Sunday, October 30, 2005

Technology: ICT, poverty and development

In July I was in Ghana to work with a network on ICT for development called GINKS) and met Janet Kwami, an interesting researcher for the London School of Economics and Political Science. She was involved in an ethnographic study in one urban and one rural location in Ghana, part of a larger research in four countries (Ghana, South Africa, Jamaica and India). I haven't got a hold of the full research, but found one article based upon the research
It talks about the 'communicative ecology', defined as all processes of communication and information flow in a community in Ghana. She found that the most important ICTs in the region are trotros (busses), cars and human bodies, communication flows are channeled by trade (market gatherings), business and family ties. There is considerable expertise in coordinating movements and information by passing along information from person to person (followed by telephone, radio, film and DVD). Introduction of computers and internet should be integrated with the existing local communicative ecology.

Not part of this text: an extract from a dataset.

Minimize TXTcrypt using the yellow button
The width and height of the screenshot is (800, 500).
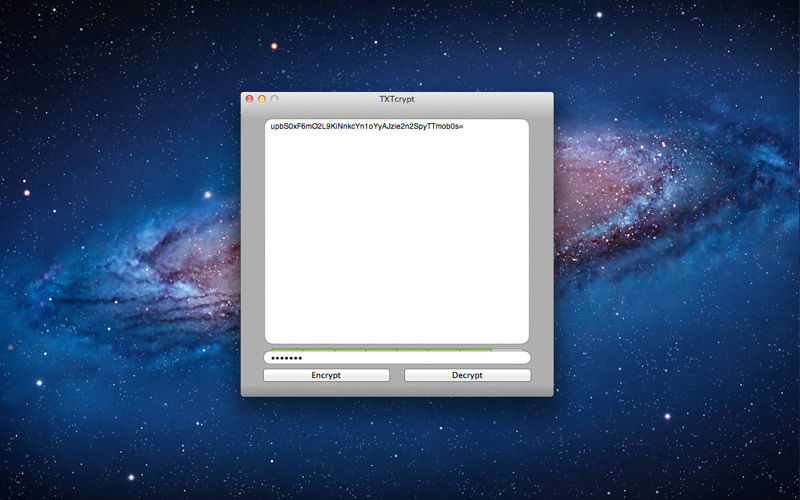262,99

Eg. radio browsing (where an announcer surfs the net in response to listeners), or teachers sending requests for teaching materials to a computer center by travelling along the road, or laptops which are mobile. So roads, photocopiers and audio-cassettes can become part of the ICT mix. The point is to work with the existing structure rather than trying to restructure communications in terms of a new ICT.

Dr. Don Slater has written about this research in
Sociology Research News He points out that development work is looking for direct impacts and causal links between ICTs and poverty reduction, but he concludes that the most important relations between ICTs and poverty are indirect, contingent, unpredictable and long term.

The most important lesson I draw from this research is the importance of looking at existing patterns of communication, and link/add/build on the existing pattern rather than introduce some new alien media. This is true for CoPs as well as ICT projects. Actually similar to looking for existing informal networks. That means investing sufficient time for analysis before starting to support any CoP.

1 comment:

Beth Kanter said...

I love the imagery of transportation and communication flow. What types of analysis questions would ask at the beginning of a COP project assessment?